Given problem:
Update the items starting at the line that contains "Click the Thanks" and ending at the line that contains "This screenshot has" by putting "text block" in place of "paragraph", keeping everything else the same. Leave the pictures out of your answer.

Given information:

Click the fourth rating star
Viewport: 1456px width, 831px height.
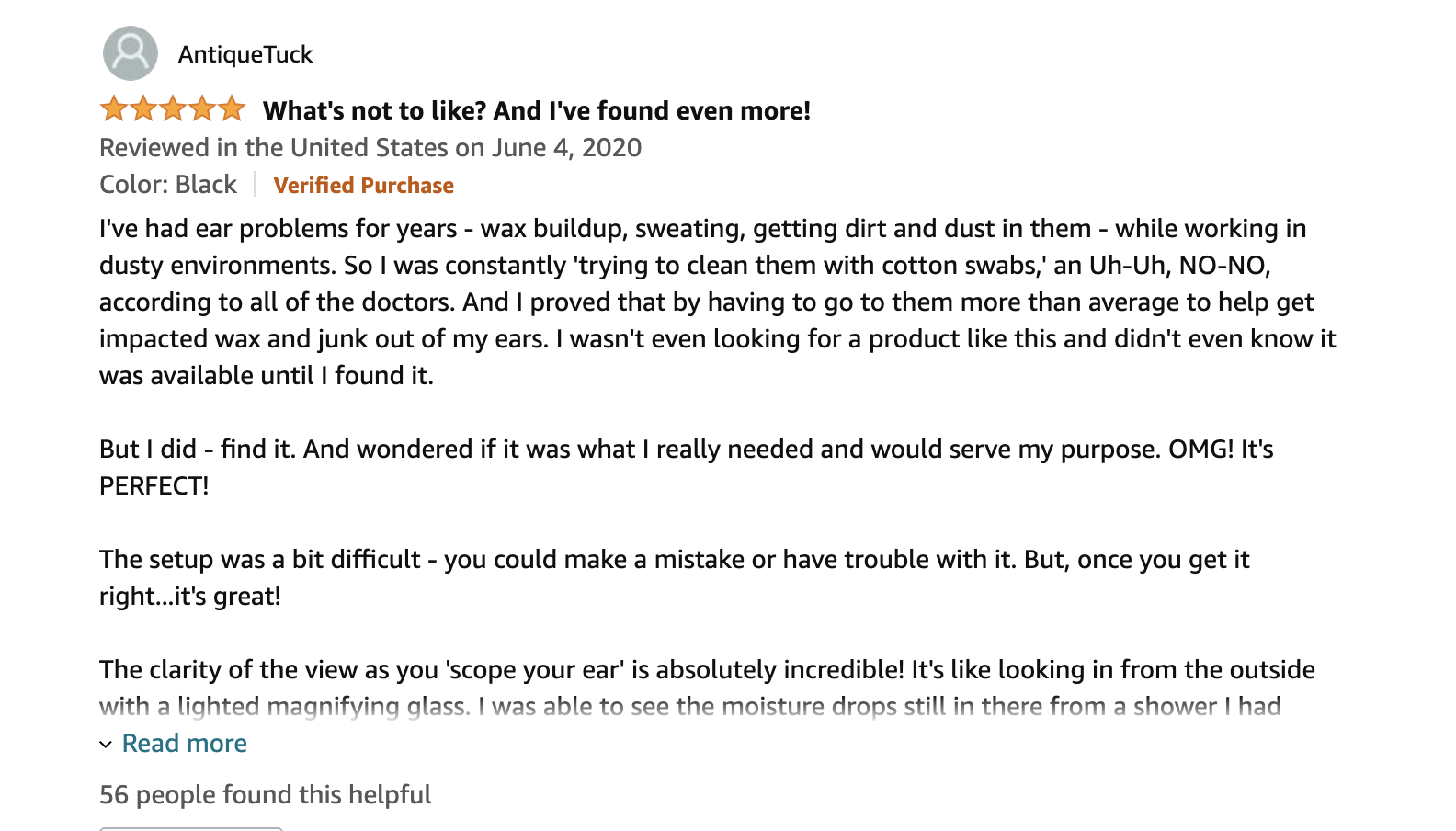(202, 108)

==

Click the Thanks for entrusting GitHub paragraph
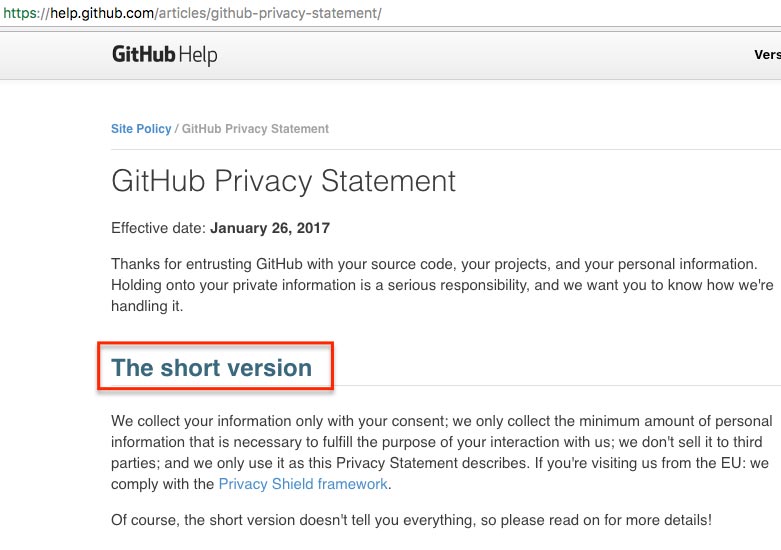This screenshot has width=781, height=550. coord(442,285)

* * *

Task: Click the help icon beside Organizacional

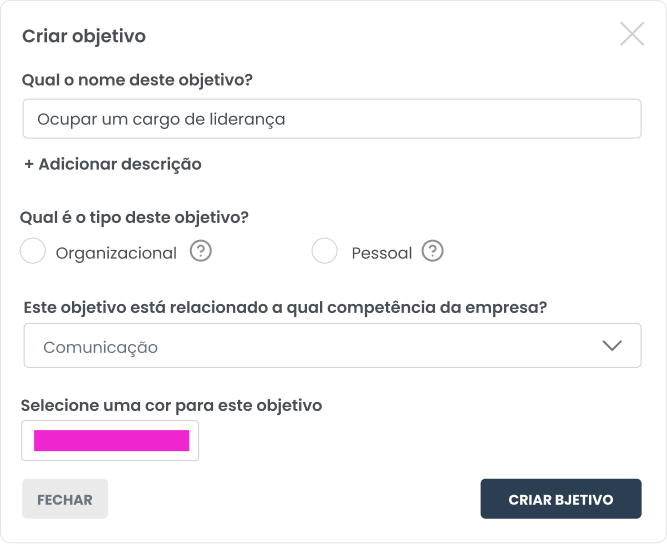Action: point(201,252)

The answer:
Click the Thanks for entrusting GitHub text block
This screenshot has width=781, height=550. coord(442,285)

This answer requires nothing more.